Why I'm Checking Out GraphQL
October 15, 2015
Like many other Elixir programmers, I had heard rumblings about GraphQL, but only recently decided to take a deeper look at it after Chris McCord mentioned it in his recent talk at ElixirConf 2015.
I think it shows great promise and I want to help out with implementing an Elixir version, and I’ll explain why. But first, let me outline some of the problems with the way we build REST APIs today.
The Mess We’re In
It’s increasingly common to serve a Javascript front-end app from a REST API these days. The merits of Javascript apps vs. server-rendered apps have been debated ad nauseum and I’m not going to repeat that debate here.
Suffice to say, I believe there is something qualitatively different and better about the kind of user interfaces that client-side Javascript can create, which servers cannot match. This means that I believe it is desirable in many cases to have a client-rendered interface, which then raises the question of how we ship data between the client and the server.
REST has been a decent solution, but when compared to GraphQL, it suffers from a number of severe problems.
REST is a Large, Complicated Middleman
An API should serve three purposes:
- Normalize your data into a predictable schema
- Authorization
- Apply business logic to user input
Everything beyond this is just bloat, and REST API servers tend to get clogged up with a lot of other concerns.

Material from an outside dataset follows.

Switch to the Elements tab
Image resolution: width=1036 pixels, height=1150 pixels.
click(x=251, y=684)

I think we should ask ourselves this question more often: “Do we even need a server here? Could we implement this app by just talking straight to Postgres?” Most of the time the answer would be no, but the mental exercise would help keep the API server you do write as tiny and simple as possible. It really is a database wrapper, after all.

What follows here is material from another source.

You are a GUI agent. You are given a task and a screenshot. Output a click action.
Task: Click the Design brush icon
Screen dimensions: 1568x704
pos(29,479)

REST APIs are Rigid, Not Responsive
Implementing a REST API is a complicated and rigid process, because you need to specify all the URL endpoints, as well as the format of the response for each resource and endpoint, before you build anything.
While you do this designing, you make assumptions about what data the client interface will need to fetch, and how. Many of these assumptions will turn out to be wrong, and you’ll have to modify your design.

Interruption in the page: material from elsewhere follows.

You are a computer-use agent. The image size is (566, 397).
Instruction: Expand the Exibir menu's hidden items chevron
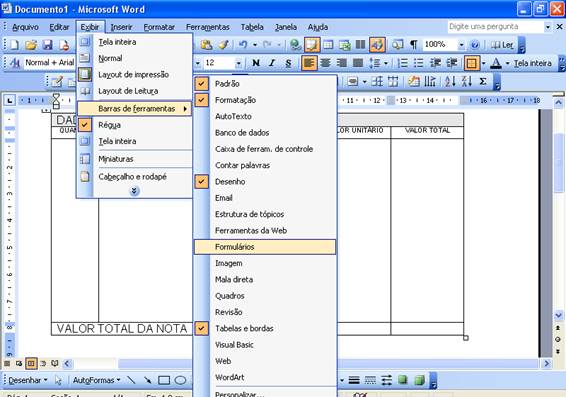(134, 191)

Since REST APIs are rigid by design, changing your API can mean creating a whole new version of your API just to support one feature you didn’t think of in the beginning. This gets expensive fast.
This is also exactly the opposite of the way it should be. The server exists to serve the client, so it needs to be as responsive as it possibly can be to the needs of the client. Instead, today, we tend to implement our clients around the server, because the server is the more rigid part of the system and would be the most difficult to change.
REST APIs are Wasteful
Network bandwidth is still a limited commodity, and minimizing the amount of data that travels over the wire makes your app render faster and the experience smoother. However, REST APIs dictate what data can and must be sent for each request, regardless of what the client actually needs in order to render something to the user.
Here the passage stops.